“Oh Raja Levo…Raja Lera Fule Tana Eke…Doro Hau Samane Fai Mate Selaka…Nei Berkat Dore Ana Belake Kera Bine Ene…Untuk Kame di Ata Levuri, Ata Tana Re’e…Dore Ata Nura Follo, Duli Pali Ata Fai Fullu…Dile Cucu Kolo Keka Bure… Pai Gere Hode di Tuo…Napi di Blimut… Tobo Bi Lodo, Dei Ake Sole”.
ITULAH sapaan adat ala Lamalera dari Yakobus Keraf selaku belake, ketika menerima Pater Piter Dile Bataona, SVD, memasuki altar suci untuk merayakan syukur 25 Tahun Imamat, bersama Ikatan Keluarga Besar Lamalera (Ikebela) Kupang di kediaman Yoakim Bataona, Jumat (4/9/2015). Sebelumnya, sang Yubilaris dijemput dan diarak dengan tarian/soka seleng dari istri-istri suku Blikololong, Bataona dan Lewotukan. Suasananya sangat inkulturatif. Semua orang Lamalera dan Lamaholot hadir mengenakan novi dan kvatek. Setelah mereciki keluarga dan semua undangan dengan air berkat suci, Pater Piter yang didampingi empat imam konselebran, memulai perayaan ekaristi, diiringi koor dari suster-suster SSPS dan para bruder juga frater.

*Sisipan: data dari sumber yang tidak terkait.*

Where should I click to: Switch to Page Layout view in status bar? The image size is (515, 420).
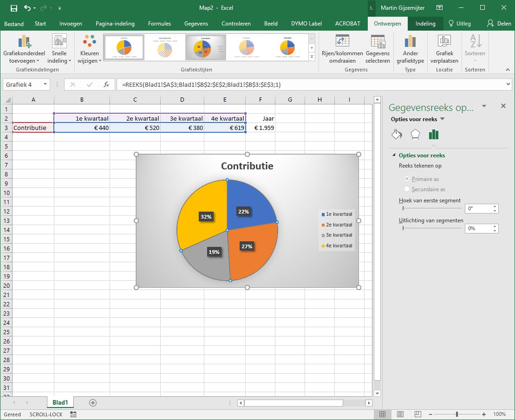400,414
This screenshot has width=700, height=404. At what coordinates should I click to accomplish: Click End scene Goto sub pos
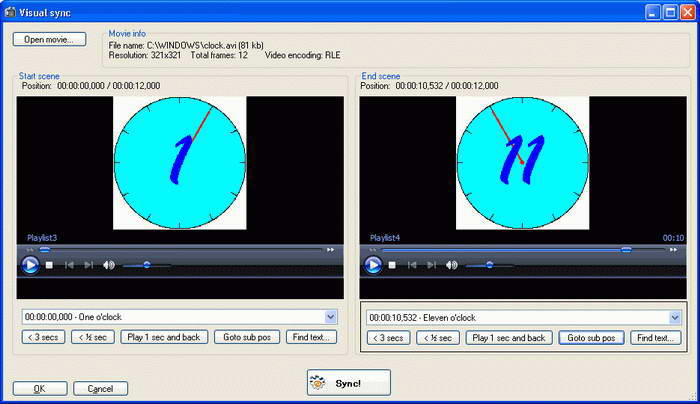pyautogui.click(x=591, y=338)
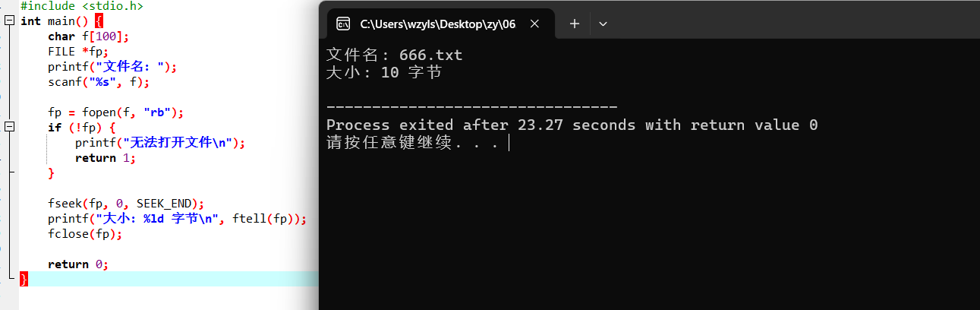Open the terminal tab dropdown chevron
Image resolution: width=980 pixels, height=310 pixels.
point(603,24)
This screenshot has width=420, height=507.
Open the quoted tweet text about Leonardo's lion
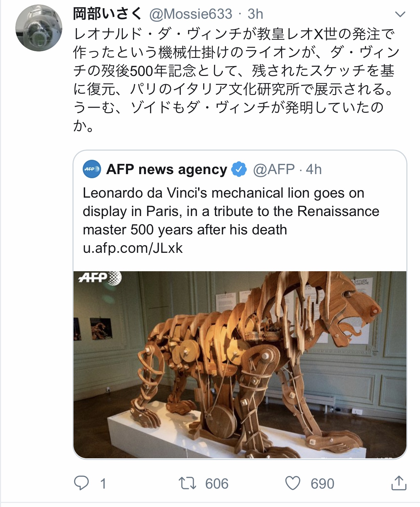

Dalam homilinya, Pater Piter Dile yang menerima urapan imamat pada 12 Agustus 1990 ini, berkata, “Saya tidak merasakan ada sesuatu yang hebat dalam diri saya. Belum banyak hal yang dilakukan untuk sebuah perayaan Perak 25 tahun. Di tahun, 1990, saya bertanya pada diri sendiri, apa makna hidup saya, mengapa saya dipanggil. Ketika kubuka alkitab langsung ditunjukan bacaan injil; Tuhan Membutuhkan (Mat. 21:3)”.
Ia menuturkan, dirinya hanyalah hamba yang tidak berguna. Perjalanan imamat yang dilalui penuh lika dan liku, onak dan duri. “Karena itu, pada kesempatan syukur ini, refleksi saya adalah merenungkan betapa besar kasih setia Tuhan yang membimbingku dalam segala rintangan dan halangan,” katanya.

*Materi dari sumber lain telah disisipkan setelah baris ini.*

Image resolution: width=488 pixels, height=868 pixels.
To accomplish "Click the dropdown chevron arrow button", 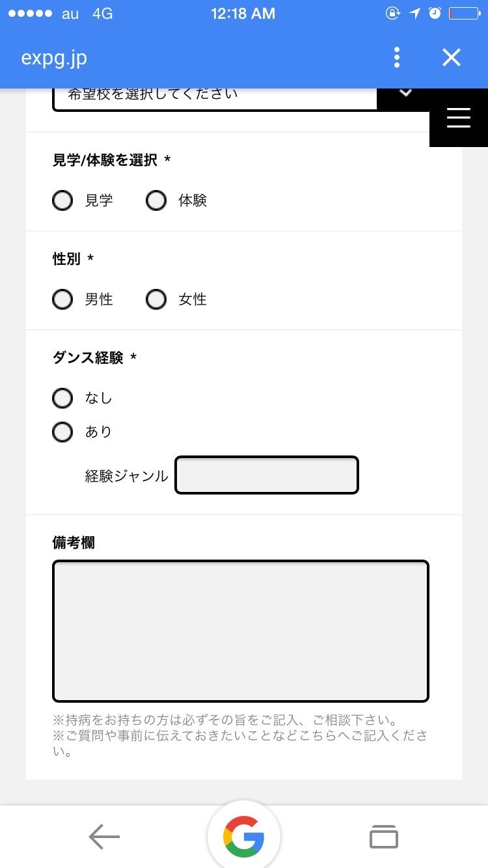I will [x=405, y=95].
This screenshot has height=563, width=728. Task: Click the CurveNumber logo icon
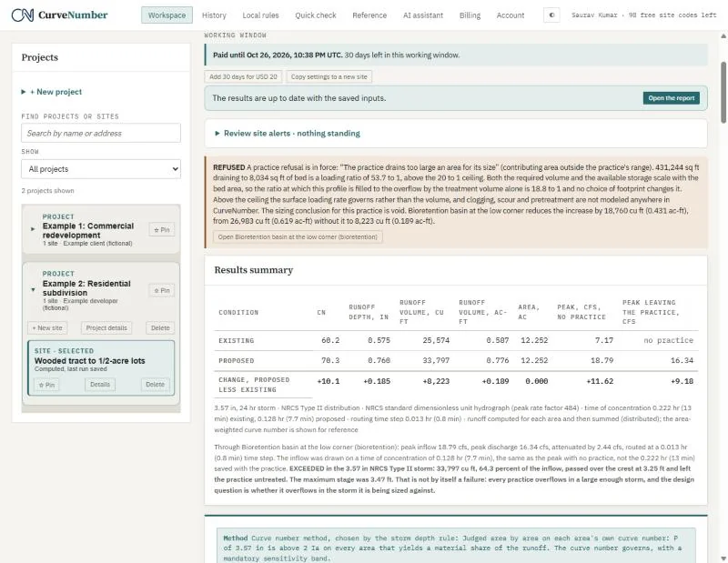click(x=22, y=15)

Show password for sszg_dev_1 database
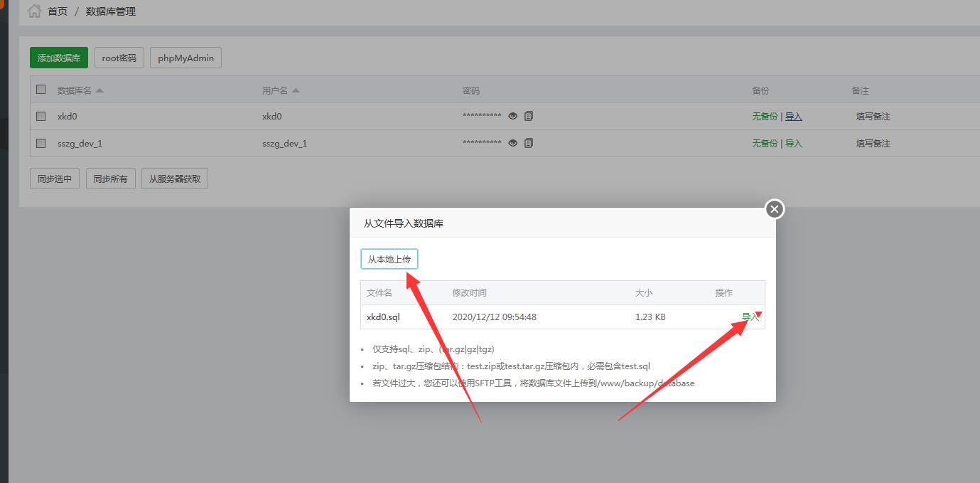(512, 143)
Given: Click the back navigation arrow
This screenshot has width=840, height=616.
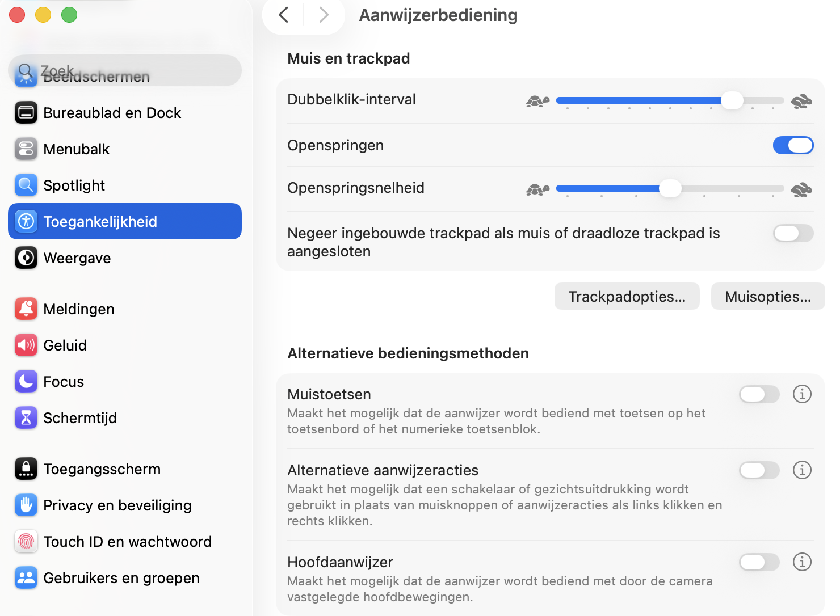Looking at the screenshot, I should click(283, 15).
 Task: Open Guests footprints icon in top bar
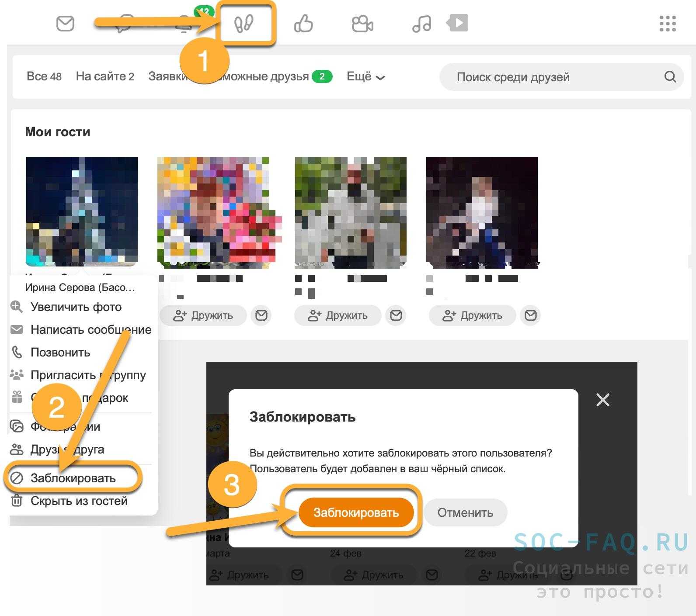(x=244, y=24)
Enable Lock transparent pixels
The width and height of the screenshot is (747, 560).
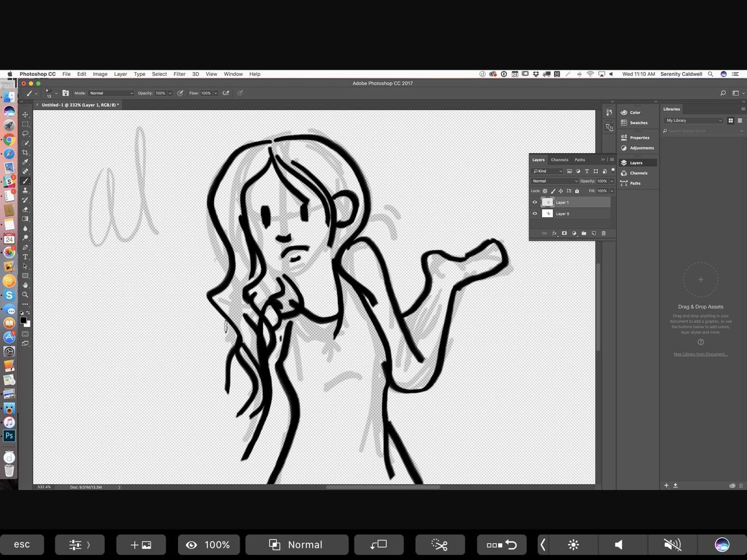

Ia berkisah, ketika akan ditahbiskan, begitu berat tantangan yang dihadapi. Jadwal pentahbisan yang seharusnya di kampung halaman, Lamalera, harus dibatalkan, tapi akhirnya ditahbiskan di Ledalero. “Saat itu saya begitu bertekad menjadi imam, tapi terlalu banyak hambatan dan rintangan. Tapi setelah membaca teks Mateus 21;3, saya menyadari Tuhan membutuhkanku. Dan saya mau menjadi keledai dan memang saya cuma seekor keledai tunggangan dan diatas pundak saya ada Raja Agung Tuhan, yang selama 25 tahun saya wartakan. Dialah sumber inspirasi dan kekuatanku selama 25 tahun menjadi imam,” kata Pater Dile Bataona, yang merayakan 25 Tahun Imamat bersama saudarinya, Sr Sintha Bataona, CB, yang juga genap 25 Tahun Hidup Membiara.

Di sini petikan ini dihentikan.